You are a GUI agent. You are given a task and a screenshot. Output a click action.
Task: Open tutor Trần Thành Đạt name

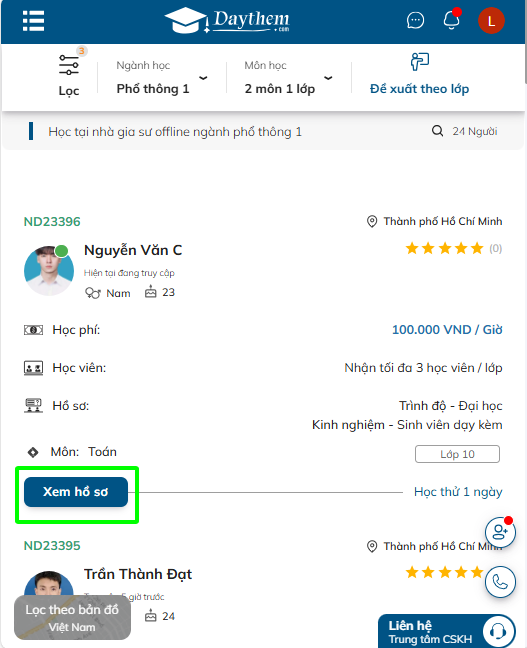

==

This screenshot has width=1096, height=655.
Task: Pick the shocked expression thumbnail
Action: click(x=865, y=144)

ACTIVITY: In the listing above, find the line containing "You are a GUI" and the line containing "Task: Open tutor Trần Thành Đạt name", then retype both and every line between them exactly, with nothing else.

WRITTEN ANSWER:
You are a GUI agent. You are given a task and a screenshot. Output a click action.
Task: Open tutor Trần Thành Đạt name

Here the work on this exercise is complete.